---------- Data extract ----------

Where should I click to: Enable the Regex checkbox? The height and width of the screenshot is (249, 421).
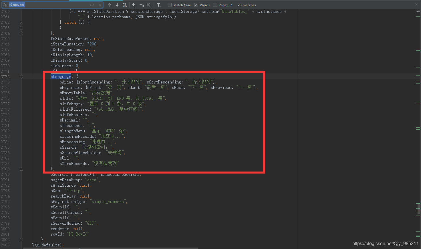215,5
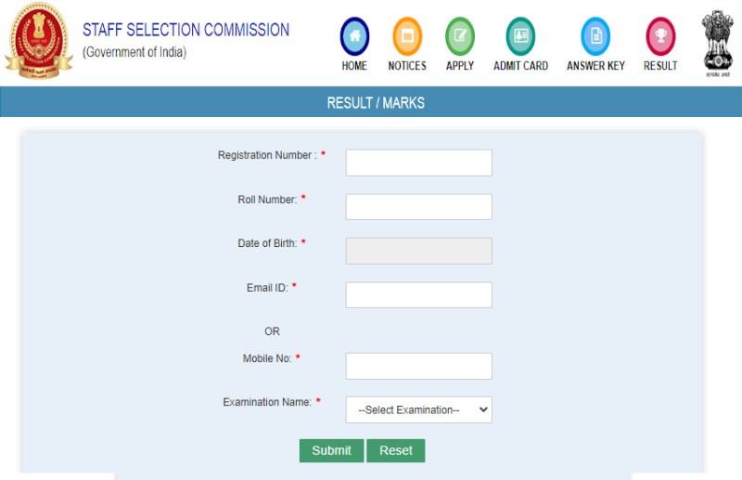Focus the Mobile No input field

(419, 366)
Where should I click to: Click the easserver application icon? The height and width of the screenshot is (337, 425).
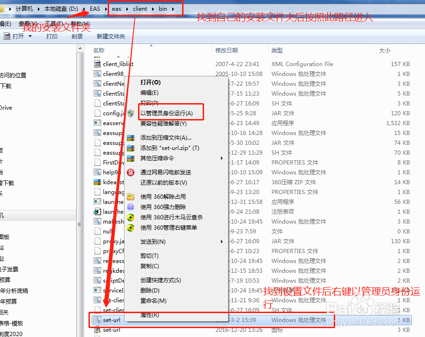pos(97,123)
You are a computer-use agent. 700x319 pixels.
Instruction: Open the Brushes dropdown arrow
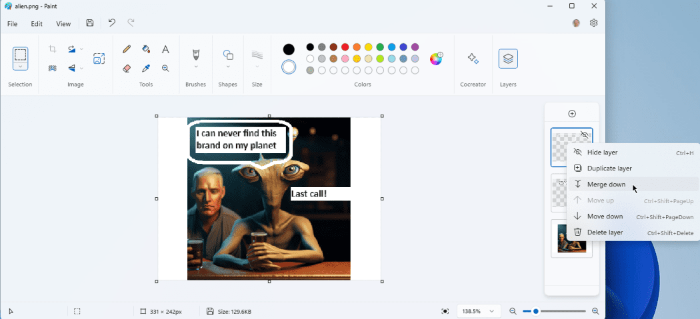[196, 67]
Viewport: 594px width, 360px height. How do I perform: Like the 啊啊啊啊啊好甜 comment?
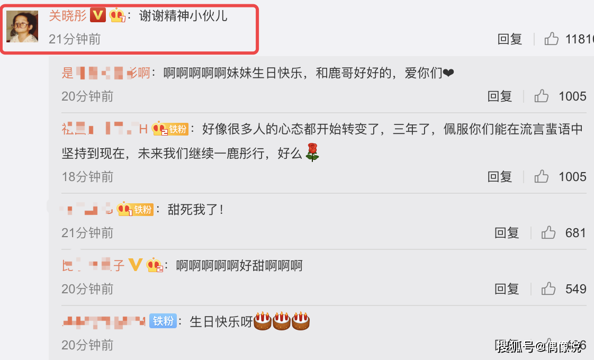(x=548, y=289)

----------

Given instruction:
Please arrange every line of the items above as a Markdown table with the columns "Number" and "Line", skipping blank lines and leaving out the pictures.

Answer in full:
| Number | Line |
|---|---|
| 1 | Where should I click to: Enable the Regex checkbox? The height and width of the screenshot is (249, 421). |
| 2 | 215,5 |
| 3 | Focus the Mobile No input field |
| 4 | (419, 366) |
| 5 | Where should I click to: Click the easserver application icon? The height and width of the screenshot is (337, 425). |
| 6 | pos(97,123) |
| 7 | You are a computer-use agent. 700x319 pixels. |
| 8 | Instruction: Open the Brushes dropdown arrow |
| 9 | [196, 67] |
| 10 | Viewport: 594px width, 360px height. How do I perform: Like the 啊啊啊啊啊好甜 comment? |
| 11 | (x=548, y=289) |